SYNTHESIS EXAMPLE 4 Synthesis of Dye Releasing Compound (16)

In 100 ml of N,N-dimethylacetamide was dissolved 11.6 g of 2-amino-4-tert-butyl-5-hexadecyloxyphenol hydrochloride, and 12 ml of pyridine was added thereto. Then, 18 g of 5-(3-chlorosulfonylbenzenesulfonylamino)-4-(2-methylsulfonyl-4-nitrophenylazo)-1-naphthol was added. The resulting mixture was stirred for 1 hour and poured into 500 ml of ice water. The precipitates were collected and recrystallized from an isopropyl alcohol-acetonitrile (1:1) mixed solvent. 6.8 g of Dye Releasing Compound (16) was obtained. m.p.: 130-132 C.

SYNTHESIS EXAMPLE 5 Synthesis of Dye Releasing Compound (19)

In 100 ml of N,N-dimethylacetamide were dissolved 31.5 g of 2-[5-amino-2-(2-methoxyethoxy)benzenesulfonylamino]-4-tert-butyl-5-hexadecyloxyphenol and 39.1 g of 5-(3-chlorosulfonylbenzenesulfonylamino)-4-(2-methylsulfonyl-4-nitrophenylazo)-1-naphthol, and 21 ml of pyridine was added thereto. After the mixture was stirred for 80 minutes, 250 ml of methanol and 100 ml of water were added. A resinous product precipitated and solidified in a short time, and it was then separated by filtration. The crude product was recrystallized from a toluene-methanol-water (16:4:3) mixed solvent, thus 41.5 g of Dye Releasing Compound (19) was obtained. m.p.: 183-184 C.

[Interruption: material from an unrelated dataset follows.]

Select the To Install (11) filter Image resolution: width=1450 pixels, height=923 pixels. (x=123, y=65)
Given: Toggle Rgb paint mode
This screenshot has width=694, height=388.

SYNTHESIS EXAMPLE 6 Synthesis of Dye Releasing Compound (40)

(a) 83 g of tert-butyl hydroquinone was dissolved in 400 ml of acetic acid and the solution was heated at 80 to 90 C. to which boron trifluoride was introduced for about 3 hours. After the completion of the reaction, the reaction mixture was poured into 1 liter of ice water and the viscous solid thus precipitated was collected by filtration. The solid was dissolved in 600 ml of a 2N sodium hydroxide solution and the insoluble material was removed by filtration. The filtrate was acidified with diluted hydrochloric acid, the crystals thus precipitated were collected by filtration, washed with water and recrystallized from water-containing methanol. Thus, 68 g of 2,5-dihydroxy-4-tert-butyl-acetophenone was obtained.

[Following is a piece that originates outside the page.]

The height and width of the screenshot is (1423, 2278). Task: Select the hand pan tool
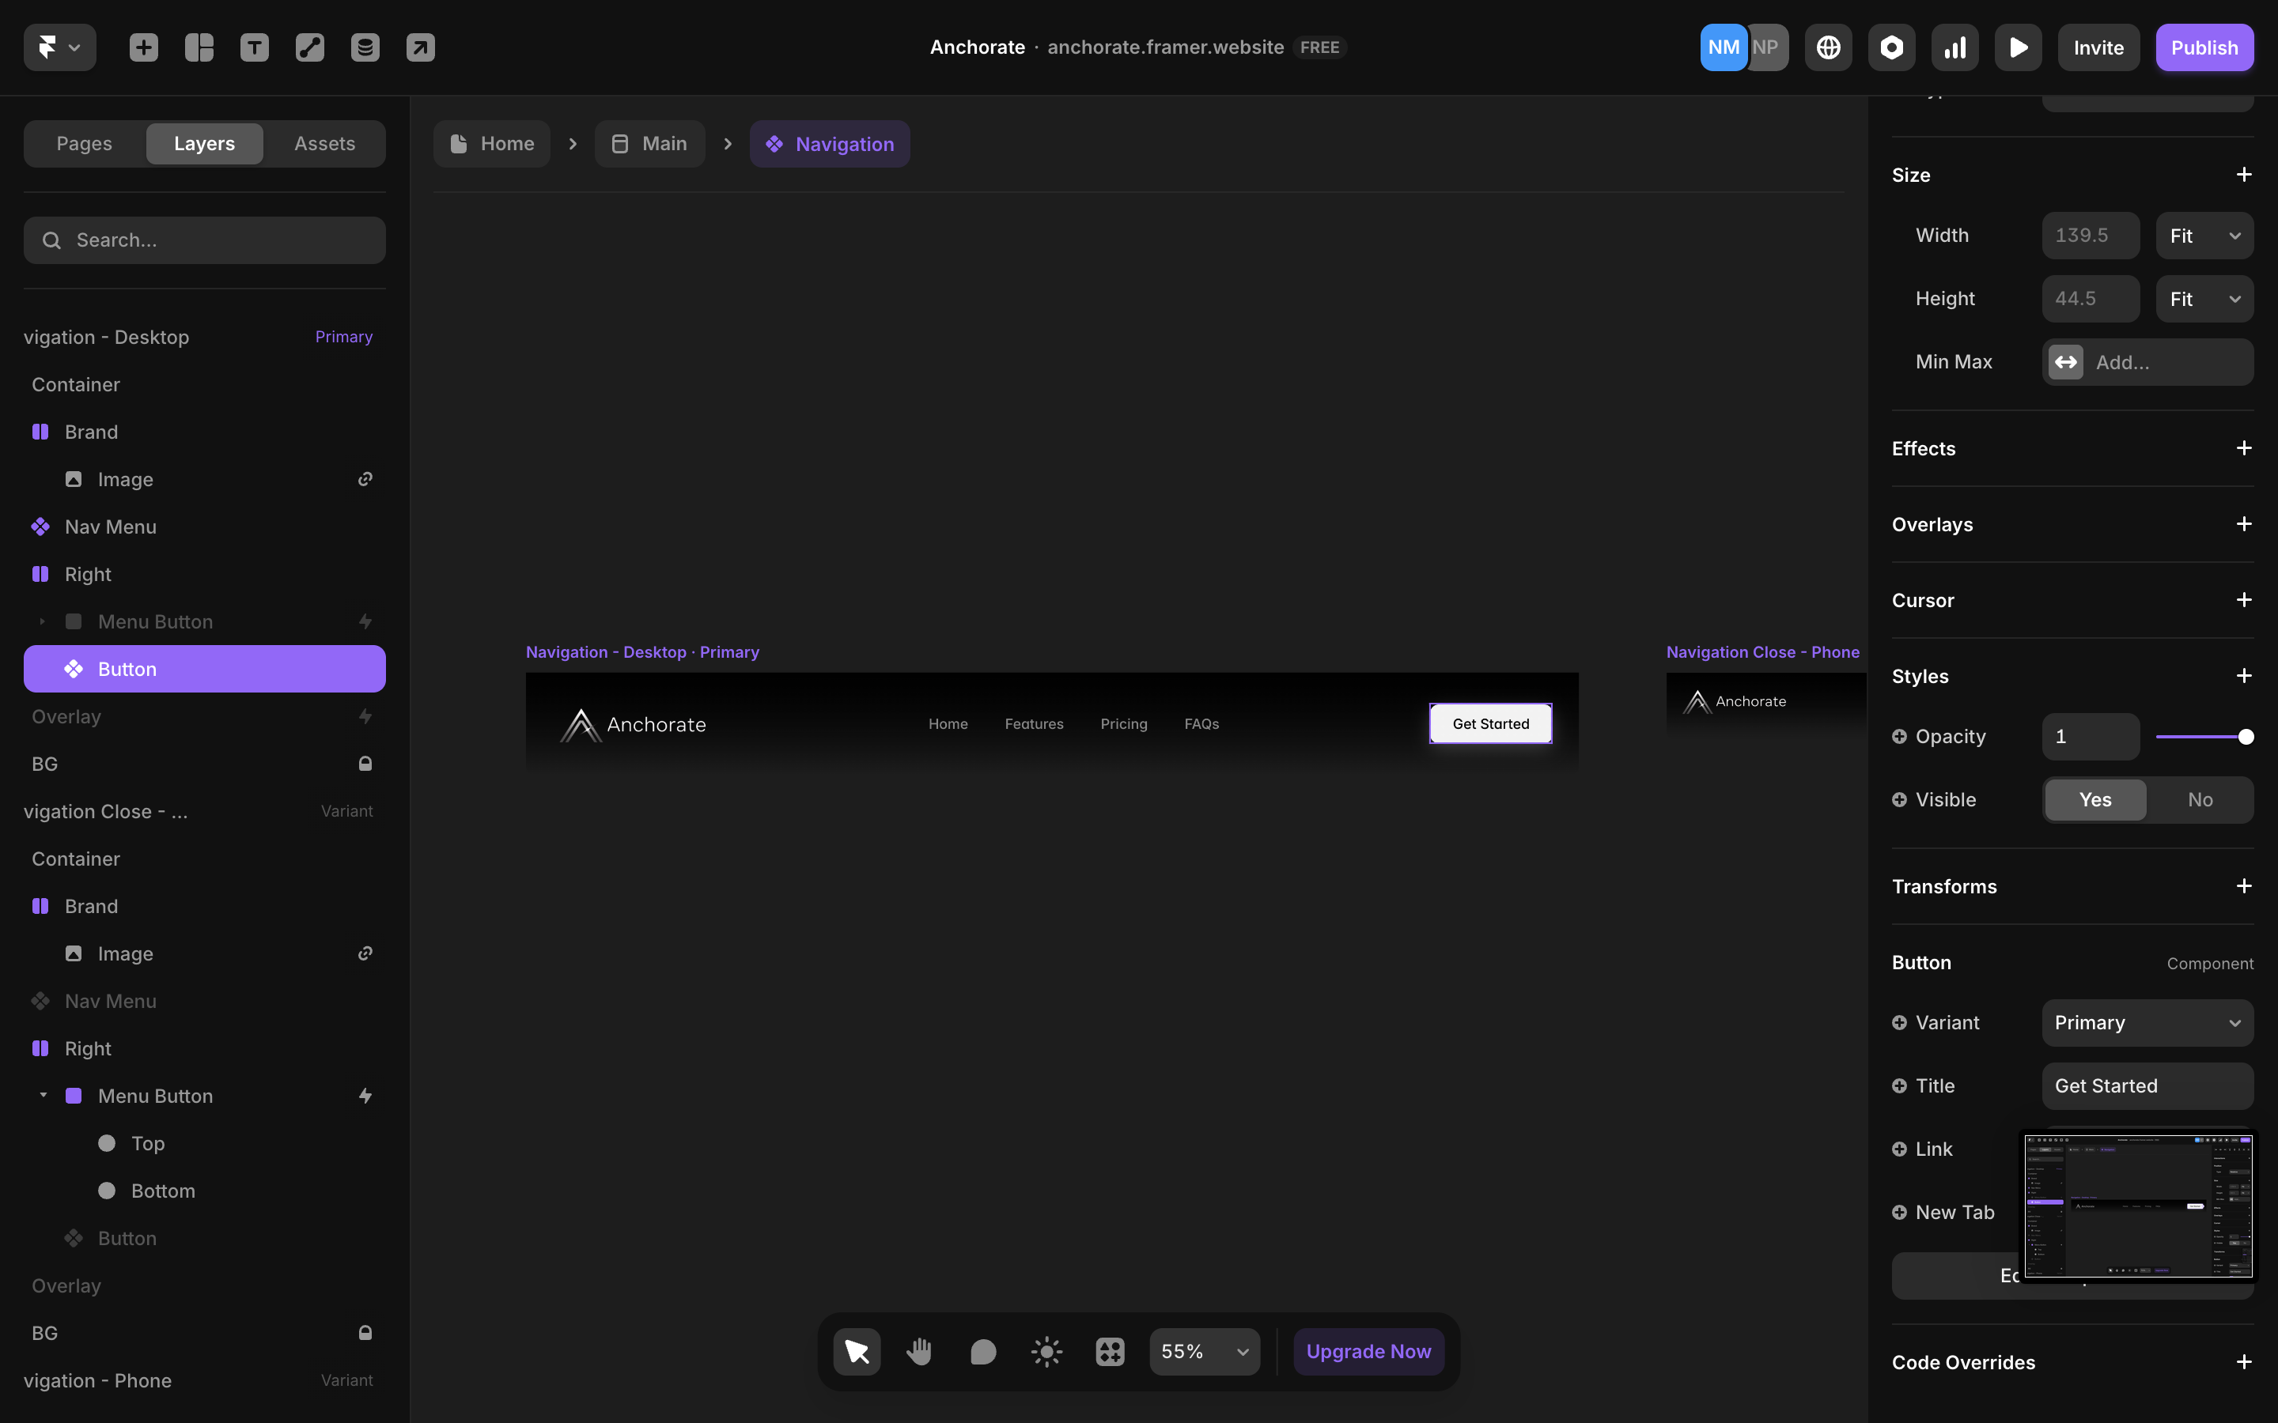click(920, 1351)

(b) 21 g of the above obtained ketone was dissolved by heating together with 70 ml of ethanol and 24 g of sodium acetate. To the solution was added with stirring a solution containing 12 g of hydroxylamine hydrochloride dissolved in 70 ml of water and the mixture was refluxed for about 1 hour. After the completion of the reaction, the reaction mixture was poured into 500 ml of ice water, the crystals of the oxime thus precipitated were collected by filtration and recrystallized from a solvent mixture of benzene and hexane. Yield: 17 g (76%).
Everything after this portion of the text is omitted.